▶ _Your objective_: Copy out every line of the items below word for word, leaving nothing out and changing nothing.

-- -- --

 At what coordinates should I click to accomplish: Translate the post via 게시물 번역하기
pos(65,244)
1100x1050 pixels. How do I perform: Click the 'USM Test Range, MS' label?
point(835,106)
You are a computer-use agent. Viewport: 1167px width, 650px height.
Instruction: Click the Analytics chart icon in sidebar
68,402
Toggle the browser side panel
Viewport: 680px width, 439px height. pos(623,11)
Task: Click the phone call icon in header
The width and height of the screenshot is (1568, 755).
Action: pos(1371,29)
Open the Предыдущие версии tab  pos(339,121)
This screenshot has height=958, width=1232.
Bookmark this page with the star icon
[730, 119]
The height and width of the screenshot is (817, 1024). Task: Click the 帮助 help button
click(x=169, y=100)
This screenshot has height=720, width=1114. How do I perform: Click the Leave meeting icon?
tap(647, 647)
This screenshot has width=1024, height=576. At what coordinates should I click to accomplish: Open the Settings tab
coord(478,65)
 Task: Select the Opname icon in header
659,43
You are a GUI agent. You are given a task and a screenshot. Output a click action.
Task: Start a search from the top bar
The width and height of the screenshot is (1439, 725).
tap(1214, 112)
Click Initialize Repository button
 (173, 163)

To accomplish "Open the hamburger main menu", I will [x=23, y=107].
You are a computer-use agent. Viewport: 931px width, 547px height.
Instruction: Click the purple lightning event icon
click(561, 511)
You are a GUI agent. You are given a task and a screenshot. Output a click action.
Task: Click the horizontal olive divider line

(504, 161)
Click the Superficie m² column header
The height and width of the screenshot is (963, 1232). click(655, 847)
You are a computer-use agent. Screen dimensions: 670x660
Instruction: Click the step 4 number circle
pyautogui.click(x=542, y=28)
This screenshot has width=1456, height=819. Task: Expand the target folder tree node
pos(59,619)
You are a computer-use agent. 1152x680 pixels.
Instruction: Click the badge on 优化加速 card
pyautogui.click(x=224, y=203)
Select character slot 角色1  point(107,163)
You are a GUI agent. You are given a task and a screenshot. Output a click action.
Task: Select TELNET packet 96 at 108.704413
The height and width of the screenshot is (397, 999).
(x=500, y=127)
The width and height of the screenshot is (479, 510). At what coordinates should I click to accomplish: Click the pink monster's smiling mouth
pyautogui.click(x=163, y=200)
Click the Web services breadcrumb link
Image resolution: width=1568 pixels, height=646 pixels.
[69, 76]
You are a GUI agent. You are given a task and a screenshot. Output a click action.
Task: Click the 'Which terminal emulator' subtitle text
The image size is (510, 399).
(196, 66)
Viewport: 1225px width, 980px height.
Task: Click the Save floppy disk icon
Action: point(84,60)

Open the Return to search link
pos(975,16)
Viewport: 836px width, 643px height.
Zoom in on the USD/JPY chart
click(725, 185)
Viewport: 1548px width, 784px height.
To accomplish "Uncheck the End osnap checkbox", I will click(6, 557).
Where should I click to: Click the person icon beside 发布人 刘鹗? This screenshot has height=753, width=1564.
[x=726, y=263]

-- -- --

▶ _Answer below_:
 At what coordinates should I click to accomplish: Translate the post via 게시물 번역하기
pos(65,244)
1100x1050 pixels. How do I perform: Click the 'USM Test Range, MS' label?
point(835,106)
You are a computer-use agent. Viewport: 1167px width, 650px height.
Instruction: Click the Analytics chart icon in sidebar
68,402
Toggle the browser side panel
Viewport: 680px width, 439px height. pos(623,11)
Task: Click the phone call icon in header
The width and height of the screenshot is (1568, 755).
Action: pos(1371,29)
Open the Предыдущие версии tab  pos(339,121)
This screenshot has height=958, width=1232.
Bookmark this page with the star icon
[730, 119]
The height and width of the screenshot is (817, 1024). Task: Click the 帮助 help button
click(x=169, y=100)
This screenshot has height=720, width=1114. How do I perform: Click the Leave meeting icon?
tap(647, 647)
This screenshot has width=1024, height=576. At what coordinates should I click to accomplish: Open the Settings tab
coord(478,65)
 Task: Select the Opname icon in header
659,43
You are a GUI agent. You are given a task and a screenshot. Output a click action.
Task: Start a search from the top bar
The width and height of the screenshot is (1439, 725).
tap(1214, 112)
Click Initialize Repository button
 (173, 163)

To accomplish "Open the hamburger main menu", I will [x=23, y=107].
You are a computer-use agent. Viewport: 931px width, 547px height.
Instruction: Click the purple lightning event icon
click(561, 511)
You are a GUI agent. You are given a task and a screenshot. Output a click action.
Task: Click the horizontal olive divider line

(504, 161)
Click the Superficie m² column header
The height and width of the screenshot is (963, 1232). click(655, 847)
You are a computer-use agent. Screen dimensions: 670x660
Instruction: Click the step 4 number circle
pyautogui.click(x=542, y=28)
This screenshot has width=1456, height=819. Task: Expand the target folder tree node
pos(59,619)
You are a computer-use agent. 1152x680 pixels.
Instruction: Click the badge on 优化加速 card
pyautogui.click(x=224, y=203)
Select character slot 角色1  point(107,163)
You are a GUI agent. You are given a task and a screenshot. Output a click action.
Task: Select TELNET packet 96 at 108.704413
The height and width of the screenshot is (397, 999).
(x=500, y=127)
The width and height of the screenshot is (479, 510). At what coordinates should I click to accomplish: Click the pink monster's smiling mouth
pyautogui.click(x=163, y=200)
Click the Web services breadcrumb link
Image resolution: width=1568 pixels, height=646 pixels.
[69, 76]
You are a GUI agent. You are given a task and a screenshot. Output a click action.
Task: Click the 'Which terminal emulator' subtitle text
The image size is (510, 399).
(196, 66)
Viewport: 1225px width, 980px height.
Task: Click the Save floppy disk icon
Action: point(84,60)

Open the Return to search link
pos(975,16)
Viewport: 836px width, 643px height.
Zoom in on the USD/JPY chart
click(725, 185)
Viewport: 1548px width, 784px height.
To accomplish "Uncheck the End osnap checkbox", I will click(6, 557).
Where should I click to: Click the person icon beside 发布人 刘鹗? This screenshot has height=753, width=1564.
[x=726, y=263]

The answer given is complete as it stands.